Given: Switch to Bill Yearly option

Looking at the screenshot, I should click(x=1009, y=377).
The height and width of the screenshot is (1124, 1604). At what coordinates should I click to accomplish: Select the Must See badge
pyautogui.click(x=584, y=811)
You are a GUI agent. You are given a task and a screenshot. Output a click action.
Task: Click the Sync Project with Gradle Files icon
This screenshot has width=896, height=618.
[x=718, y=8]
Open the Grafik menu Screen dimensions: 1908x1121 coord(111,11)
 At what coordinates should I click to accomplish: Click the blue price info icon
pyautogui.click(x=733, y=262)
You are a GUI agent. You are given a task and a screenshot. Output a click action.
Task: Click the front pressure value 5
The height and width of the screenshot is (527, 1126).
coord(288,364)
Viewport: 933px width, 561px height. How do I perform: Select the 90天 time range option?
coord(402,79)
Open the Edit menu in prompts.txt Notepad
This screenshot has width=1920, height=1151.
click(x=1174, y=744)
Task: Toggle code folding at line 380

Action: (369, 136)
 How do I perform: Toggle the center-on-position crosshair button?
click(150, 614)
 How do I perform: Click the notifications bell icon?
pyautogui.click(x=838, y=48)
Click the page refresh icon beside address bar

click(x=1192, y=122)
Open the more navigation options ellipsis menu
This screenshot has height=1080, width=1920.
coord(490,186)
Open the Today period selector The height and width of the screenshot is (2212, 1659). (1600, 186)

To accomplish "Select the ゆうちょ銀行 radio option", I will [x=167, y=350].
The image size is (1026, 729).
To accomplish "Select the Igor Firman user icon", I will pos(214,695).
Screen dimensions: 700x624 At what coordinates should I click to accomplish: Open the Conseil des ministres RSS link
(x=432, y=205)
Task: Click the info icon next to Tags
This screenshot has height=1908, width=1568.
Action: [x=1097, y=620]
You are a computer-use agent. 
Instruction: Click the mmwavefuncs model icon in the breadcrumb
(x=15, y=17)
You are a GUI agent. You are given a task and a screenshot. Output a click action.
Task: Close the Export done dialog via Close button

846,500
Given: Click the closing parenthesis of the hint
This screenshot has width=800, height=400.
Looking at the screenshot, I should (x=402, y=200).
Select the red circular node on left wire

WRITTEN REQUEST: Can you put each line of the data above into a JSON list of strings, one string per line, with blank lines left out?

FINISHED EXERCISE:
[
  "Given: Switch to Bill Yearly option",
  "Looking at the screenshot, I should click(x=1009, y=377).",
  "The height and width of the screenshot is (1124, 1604). At what coordinates should I click to accomplish: Select the Must See badge",
  "pyautogui.click(x=584, y=811)",
  "You are a GUI agent. You are given a task and a screenshot. Output a click action.",
  "Task: Click the Sync Project with Gradle Files icon",
  "This screenshot has width=896, height=618.",
  "[x=718, y=8]",
  "Open the Grafik menu Screen dimensions: 1908x1121 coord(111,11)",
  " At what coordinates should I click to accomplish: Click the blue price info icon",
  "pyautogui.click(x=733, y=262)",
  "You are a GUI agent. You are given a task and a screenshot. Output a click action.",
  "Task: Click the front pressure value 5",
  "The height and width of the screenshot is (527, 1126).",
  "coord(288,364)",
  "Viewport: 933px width, 561px height. How do I perform: Select the 90天 time range option?",
  "coord(402,79)",
  "Open the Edit menu in prompts.txt Notepad",
  "This screenshot has width=1920, height=1151.",
  "click(x=1174, y=744)",
  "Task: Toggle code folding at line 380",
  "Action: (369, 136)",
  " How do I perform: Toggle the center-on-position crosshair button?",
  "click(150, 614)",
  " How do I perform: Click the notifications bell icon?",
  "pyautogui.click(x=838, y=48)",
  "Click the page refresh icon beside address bar",
  "click(x=1192, y=122)",
  "Open the more navigation options ellipsis menu",
  "This screenshot has height=1080, width=1920.",
  "coord(490,186)",
  "Open the Today period selector The height and width of the screenshot is (2212, 1659). (1600, 186)",
  "To accomplish \"Select the ゆうちょ銀行 radio option\", I will [x=167, y=350].",
  "The image size is (1026, 729).",
  "To accomplish \"Select the Igor Firman user icon\", I will pos(214,695).",
  "Screen dimensions: 700x624 At what coordinates should I click to accomplish: Open the Conseil des ministres RSS link",
  "(x=432, y=205)",
  "Task: Click the info icon next to Tags",
  "This screenshot has height=1908, width=1568.",
  "Action: [x=1097, y=620]",
  "You are a computer-use agent. ",
  "Instruction: Click the mmwavefuncs model icon in the breadcrumb",
  "(x=15, y=17)",
  "You are a GUI agent. You are given a task and a screenshot. Output a click action.",
  "Task: Close the Export done dialog via Close button",
  "846,500",
  "Given: Click the closing parenthesis of the hint",
  "This screenshot has width=800, height=400.",
  "Looking at the screenshot, I should (x=402, y=200).",
  "Select the red circular node on left wire"
]